A nipple shield can help a preemie create suction and position the nipple a certain way. The shield holds the nipple in an extended position, ideal for breastfeeding, and allows your baby to pause and breathe without having to reposition afterward. This makes it easy for your baby to return to your breast and feed effectively. Once your baby gains strength and skill, you can usually wean off the nipple shield.
If moms have flat or inverted nipples, the baby may struggle to latch on. The nipple shield is shaped like an extended nipple and gives the baby a larger area to latch onto. Feeding through the shield helps draw the nipple out, to make it easier for the baby to latch onto the breast.
A tongue thrust or tongue-tie — a condition in which a tight band of tissue connects part of your baby’s tongue to the floor of their mouth — can make it difficult for your little one to latch on to breastfeed.
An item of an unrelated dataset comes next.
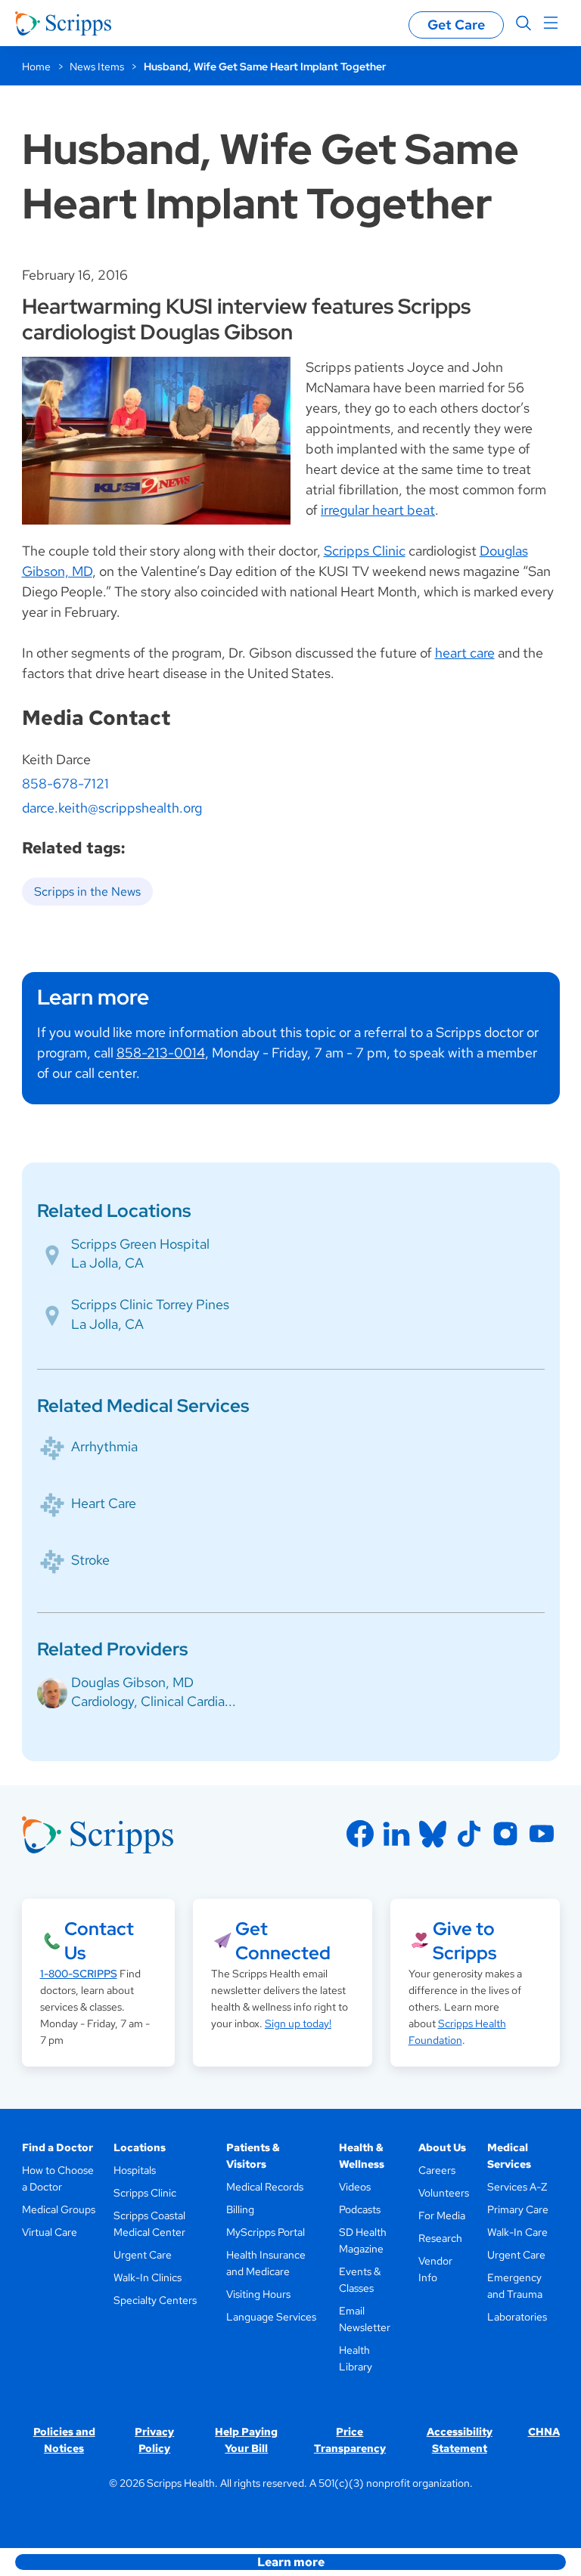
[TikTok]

The shield may help in some cases and prevent cracks.
Nipple shields come in several different sizes depending on the diameter of your nipples. (If you aren’t sure what size you should order, ask your lactation consultant).
* Moisten the edges of the nipple shield with lukewarm water to help prevent it from moving.
* Gently turn the nipple shield inside out.
* Smooth it onto your breast, so the tip of your nipple fits into the nipple of the shield. It should be tight against your breast with your nipple extending into the tip.
* Express some milk into the tip, or drip expressed milk onto the outside of the nipple shield to encourage the baby to latch on.
Rinse it in cold water after use, wash it with hot soapy water, and rinse it under hot running water. Drain, dry (for example, with a paper towel), and store it in a clean container that has been cleaned the same way.
Your milk supply could go down, if your baby isn’t sucking hard enough to stimulate it.
It’s harder for babies to transfer milk using a nipple shield, so they may need some extra help. The baby may lose weight if not latched properly onto the breast. For better results, you can gently compress different areas of your breast during nursing sessions. If your breasts still feel full after nursing, drain them by pumping. This will help reduce the chances of plugged ducts or even mastitis, a painful inflammation of the breast that sometimes involves infection.
If you’re already a little uncomfortable about nursing outside the comfort of your own home, a nipple shield can make doing so more challenging. That’s because you’ll have to fumble with it, before you settle down to get your baby to latch on.
After a week or 10 days, try to feed without a shield. In case your baby is finding it difficult to latch on to the breast, meet a lactation consultant to help you.